### ASSIGNED TASK
Would you please copy every line from the records that contains the word "picker"?

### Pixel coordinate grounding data

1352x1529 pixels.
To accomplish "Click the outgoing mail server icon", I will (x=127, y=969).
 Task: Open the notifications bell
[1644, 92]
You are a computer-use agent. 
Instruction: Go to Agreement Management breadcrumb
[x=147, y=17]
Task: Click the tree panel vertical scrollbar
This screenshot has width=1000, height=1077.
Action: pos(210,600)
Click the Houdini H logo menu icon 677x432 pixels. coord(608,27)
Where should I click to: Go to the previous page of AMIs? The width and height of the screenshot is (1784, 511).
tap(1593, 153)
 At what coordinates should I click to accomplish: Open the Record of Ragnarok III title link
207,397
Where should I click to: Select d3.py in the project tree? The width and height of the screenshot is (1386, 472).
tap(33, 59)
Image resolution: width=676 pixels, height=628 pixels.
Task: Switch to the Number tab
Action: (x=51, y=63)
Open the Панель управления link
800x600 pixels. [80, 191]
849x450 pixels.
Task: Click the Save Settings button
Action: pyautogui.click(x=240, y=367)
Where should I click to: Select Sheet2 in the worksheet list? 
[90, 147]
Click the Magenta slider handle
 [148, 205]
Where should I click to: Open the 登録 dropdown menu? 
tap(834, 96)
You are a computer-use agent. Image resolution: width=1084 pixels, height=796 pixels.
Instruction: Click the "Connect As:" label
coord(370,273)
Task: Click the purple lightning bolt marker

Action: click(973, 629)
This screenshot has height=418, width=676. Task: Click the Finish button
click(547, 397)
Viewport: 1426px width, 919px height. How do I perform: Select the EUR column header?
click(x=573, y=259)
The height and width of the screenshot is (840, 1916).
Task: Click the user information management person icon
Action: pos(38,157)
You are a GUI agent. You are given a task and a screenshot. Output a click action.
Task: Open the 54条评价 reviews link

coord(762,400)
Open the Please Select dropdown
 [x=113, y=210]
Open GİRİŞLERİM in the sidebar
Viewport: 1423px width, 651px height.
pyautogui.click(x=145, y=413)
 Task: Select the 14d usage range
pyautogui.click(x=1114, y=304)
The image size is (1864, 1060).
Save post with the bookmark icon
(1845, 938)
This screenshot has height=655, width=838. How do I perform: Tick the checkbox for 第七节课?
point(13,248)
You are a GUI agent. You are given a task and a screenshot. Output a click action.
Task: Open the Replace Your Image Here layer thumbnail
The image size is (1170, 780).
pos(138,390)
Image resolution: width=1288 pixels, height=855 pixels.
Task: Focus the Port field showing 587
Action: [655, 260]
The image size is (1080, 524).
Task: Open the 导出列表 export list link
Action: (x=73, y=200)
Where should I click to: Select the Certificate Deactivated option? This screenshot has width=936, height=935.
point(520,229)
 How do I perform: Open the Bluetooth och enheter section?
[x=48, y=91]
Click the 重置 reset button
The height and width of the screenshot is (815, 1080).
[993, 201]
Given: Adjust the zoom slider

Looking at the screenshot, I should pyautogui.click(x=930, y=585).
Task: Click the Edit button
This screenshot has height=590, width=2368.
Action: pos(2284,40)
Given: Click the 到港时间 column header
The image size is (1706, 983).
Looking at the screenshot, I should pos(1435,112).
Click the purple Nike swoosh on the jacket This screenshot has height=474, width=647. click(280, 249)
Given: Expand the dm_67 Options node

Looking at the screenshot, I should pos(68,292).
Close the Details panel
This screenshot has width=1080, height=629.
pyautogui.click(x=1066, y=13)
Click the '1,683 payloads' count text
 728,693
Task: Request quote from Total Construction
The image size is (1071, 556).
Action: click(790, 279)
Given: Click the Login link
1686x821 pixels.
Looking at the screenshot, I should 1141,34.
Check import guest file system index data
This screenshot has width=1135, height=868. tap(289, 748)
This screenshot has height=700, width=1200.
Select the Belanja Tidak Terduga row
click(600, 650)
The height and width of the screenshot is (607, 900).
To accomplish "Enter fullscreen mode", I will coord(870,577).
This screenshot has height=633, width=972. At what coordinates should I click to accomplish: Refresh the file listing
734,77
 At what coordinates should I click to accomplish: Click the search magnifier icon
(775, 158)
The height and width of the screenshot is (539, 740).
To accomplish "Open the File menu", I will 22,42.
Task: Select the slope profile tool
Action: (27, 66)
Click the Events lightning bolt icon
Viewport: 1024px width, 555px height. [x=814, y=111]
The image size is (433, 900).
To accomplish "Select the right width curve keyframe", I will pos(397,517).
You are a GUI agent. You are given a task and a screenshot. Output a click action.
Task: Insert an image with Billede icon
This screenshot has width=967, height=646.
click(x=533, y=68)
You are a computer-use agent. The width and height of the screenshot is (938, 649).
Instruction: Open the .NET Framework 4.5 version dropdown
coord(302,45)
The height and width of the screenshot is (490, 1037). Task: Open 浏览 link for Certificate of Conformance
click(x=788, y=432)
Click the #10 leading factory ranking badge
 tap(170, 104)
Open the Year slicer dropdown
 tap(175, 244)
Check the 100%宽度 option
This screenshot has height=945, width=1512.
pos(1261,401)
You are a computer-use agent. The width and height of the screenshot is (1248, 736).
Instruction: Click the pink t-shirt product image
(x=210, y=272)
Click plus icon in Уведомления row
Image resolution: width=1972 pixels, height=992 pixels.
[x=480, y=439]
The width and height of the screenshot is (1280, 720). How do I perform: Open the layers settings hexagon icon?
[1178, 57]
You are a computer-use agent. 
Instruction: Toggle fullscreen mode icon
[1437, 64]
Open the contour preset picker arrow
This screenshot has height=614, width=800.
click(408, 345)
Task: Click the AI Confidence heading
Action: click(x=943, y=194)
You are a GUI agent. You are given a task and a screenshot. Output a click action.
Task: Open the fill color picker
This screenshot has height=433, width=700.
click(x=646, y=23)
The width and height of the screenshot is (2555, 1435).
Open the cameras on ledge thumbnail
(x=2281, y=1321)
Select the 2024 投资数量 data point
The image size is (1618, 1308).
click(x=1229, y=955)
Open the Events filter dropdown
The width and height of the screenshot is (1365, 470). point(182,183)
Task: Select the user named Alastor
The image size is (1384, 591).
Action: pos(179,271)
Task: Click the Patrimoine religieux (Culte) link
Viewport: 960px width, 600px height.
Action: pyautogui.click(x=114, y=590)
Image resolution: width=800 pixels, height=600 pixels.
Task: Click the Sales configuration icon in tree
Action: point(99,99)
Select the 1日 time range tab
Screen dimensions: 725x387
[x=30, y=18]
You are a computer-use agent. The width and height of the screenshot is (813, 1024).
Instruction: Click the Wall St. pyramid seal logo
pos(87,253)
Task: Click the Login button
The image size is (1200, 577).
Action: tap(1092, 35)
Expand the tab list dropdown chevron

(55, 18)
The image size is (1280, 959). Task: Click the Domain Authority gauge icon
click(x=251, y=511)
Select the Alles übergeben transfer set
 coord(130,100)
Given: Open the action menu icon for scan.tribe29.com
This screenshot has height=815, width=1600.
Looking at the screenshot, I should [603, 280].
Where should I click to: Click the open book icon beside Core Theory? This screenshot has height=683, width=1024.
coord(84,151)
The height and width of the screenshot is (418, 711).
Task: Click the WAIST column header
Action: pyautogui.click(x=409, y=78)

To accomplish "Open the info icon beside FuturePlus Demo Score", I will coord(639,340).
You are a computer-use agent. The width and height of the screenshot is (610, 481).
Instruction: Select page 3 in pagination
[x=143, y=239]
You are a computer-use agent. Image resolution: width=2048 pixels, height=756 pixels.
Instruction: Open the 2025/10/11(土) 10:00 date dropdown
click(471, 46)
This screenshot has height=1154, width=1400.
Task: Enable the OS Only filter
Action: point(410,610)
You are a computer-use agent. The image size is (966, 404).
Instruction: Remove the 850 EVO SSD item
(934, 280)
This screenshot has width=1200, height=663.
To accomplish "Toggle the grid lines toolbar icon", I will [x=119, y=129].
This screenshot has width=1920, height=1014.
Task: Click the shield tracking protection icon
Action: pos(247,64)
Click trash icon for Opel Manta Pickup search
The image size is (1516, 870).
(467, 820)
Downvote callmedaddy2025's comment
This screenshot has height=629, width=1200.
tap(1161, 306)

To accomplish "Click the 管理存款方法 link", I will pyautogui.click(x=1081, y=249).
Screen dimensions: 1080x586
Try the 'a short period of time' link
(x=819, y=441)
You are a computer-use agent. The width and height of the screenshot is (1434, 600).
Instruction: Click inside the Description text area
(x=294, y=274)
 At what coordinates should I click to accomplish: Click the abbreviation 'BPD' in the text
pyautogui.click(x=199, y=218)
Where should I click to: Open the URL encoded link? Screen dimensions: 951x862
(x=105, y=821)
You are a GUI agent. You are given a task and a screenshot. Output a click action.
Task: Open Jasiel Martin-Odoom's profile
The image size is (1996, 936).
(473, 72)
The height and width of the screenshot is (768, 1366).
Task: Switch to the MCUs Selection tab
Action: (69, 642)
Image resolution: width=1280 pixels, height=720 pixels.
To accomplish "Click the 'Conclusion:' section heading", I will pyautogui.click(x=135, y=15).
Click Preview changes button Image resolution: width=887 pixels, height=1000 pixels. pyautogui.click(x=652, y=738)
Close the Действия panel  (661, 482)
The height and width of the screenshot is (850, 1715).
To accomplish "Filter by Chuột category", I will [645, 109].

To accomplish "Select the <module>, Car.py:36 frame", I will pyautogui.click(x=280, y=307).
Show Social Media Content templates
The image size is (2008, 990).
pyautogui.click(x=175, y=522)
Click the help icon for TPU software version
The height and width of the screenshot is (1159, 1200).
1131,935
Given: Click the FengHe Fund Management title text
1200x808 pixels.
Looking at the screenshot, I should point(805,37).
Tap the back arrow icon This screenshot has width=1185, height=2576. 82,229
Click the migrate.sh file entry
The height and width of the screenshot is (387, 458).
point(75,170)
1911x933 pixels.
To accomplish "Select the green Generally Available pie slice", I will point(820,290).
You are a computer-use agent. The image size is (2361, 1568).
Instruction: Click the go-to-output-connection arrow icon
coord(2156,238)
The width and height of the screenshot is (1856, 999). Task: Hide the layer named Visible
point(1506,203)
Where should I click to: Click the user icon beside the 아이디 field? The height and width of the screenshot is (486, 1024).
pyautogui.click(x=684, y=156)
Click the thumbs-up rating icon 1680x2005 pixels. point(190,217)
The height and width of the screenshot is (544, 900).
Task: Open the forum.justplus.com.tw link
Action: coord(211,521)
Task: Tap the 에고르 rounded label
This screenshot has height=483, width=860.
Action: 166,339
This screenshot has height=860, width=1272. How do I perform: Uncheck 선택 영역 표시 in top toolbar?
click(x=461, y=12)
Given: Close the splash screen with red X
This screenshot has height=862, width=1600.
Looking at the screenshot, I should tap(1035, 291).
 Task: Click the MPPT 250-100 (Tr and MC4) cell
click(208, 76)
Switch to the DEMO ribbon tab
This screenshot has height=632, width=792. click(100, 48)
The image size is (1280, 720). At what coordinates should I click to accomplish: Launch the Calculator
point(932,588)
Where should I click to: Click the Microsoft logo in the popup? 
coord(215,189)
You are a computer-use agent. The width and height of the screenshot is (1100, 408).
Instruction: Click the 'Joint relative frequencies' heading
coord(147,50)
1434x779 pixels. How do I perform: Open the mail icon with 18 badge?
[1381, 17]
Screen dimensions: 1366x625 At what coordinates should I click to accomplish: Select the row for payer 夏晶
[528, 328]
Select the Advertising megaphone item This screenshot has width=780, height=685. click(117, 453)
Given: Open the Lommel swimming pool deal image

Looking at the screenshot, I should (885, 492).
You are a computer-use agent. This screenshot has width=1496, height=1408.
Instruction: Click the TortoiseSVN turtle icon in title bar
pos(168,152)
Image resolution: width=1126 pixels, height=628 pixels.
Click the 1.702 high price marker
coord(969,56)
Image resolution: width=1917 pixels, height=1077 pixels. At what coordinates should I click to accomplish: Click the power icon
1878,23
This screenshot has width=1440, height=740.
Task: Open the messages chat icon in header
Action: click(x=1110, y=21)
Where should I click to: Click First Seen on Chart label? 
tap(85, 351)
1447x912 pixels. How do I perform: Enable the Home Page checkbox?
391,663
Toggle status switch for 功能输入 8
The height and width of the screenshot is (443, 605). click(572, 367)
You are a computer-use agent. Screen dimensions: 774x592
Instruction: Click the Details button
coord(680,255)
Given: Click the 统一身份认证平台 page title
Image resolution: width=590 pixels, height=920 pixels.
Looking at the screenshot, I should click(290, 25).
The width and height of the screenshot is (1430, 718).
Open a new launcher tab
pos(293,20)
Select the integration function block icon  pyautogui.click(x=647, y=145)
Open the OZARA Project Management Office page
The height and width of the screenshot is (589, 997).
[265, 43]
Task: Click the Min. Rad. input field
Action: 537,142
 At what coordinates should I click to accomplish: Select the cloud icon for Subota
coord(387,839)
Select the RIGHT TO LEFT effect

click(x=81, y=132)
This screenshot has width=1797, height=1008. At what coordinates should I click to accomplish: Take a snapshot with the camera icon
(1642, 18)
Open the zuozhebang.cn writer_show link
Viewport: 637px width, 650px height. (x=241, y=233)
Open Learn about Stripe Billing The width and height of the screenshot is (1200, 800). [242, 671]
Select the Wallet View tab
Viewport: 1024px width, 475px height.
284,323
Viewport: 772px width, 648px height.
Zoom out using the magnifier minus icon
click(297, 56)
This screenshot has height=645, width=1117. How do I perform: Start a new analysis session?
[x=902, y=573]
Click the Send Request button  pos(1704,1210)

### RESPONSE TO THIS TASK
Open the contour preset picker arrow
Task: Open the fill color picker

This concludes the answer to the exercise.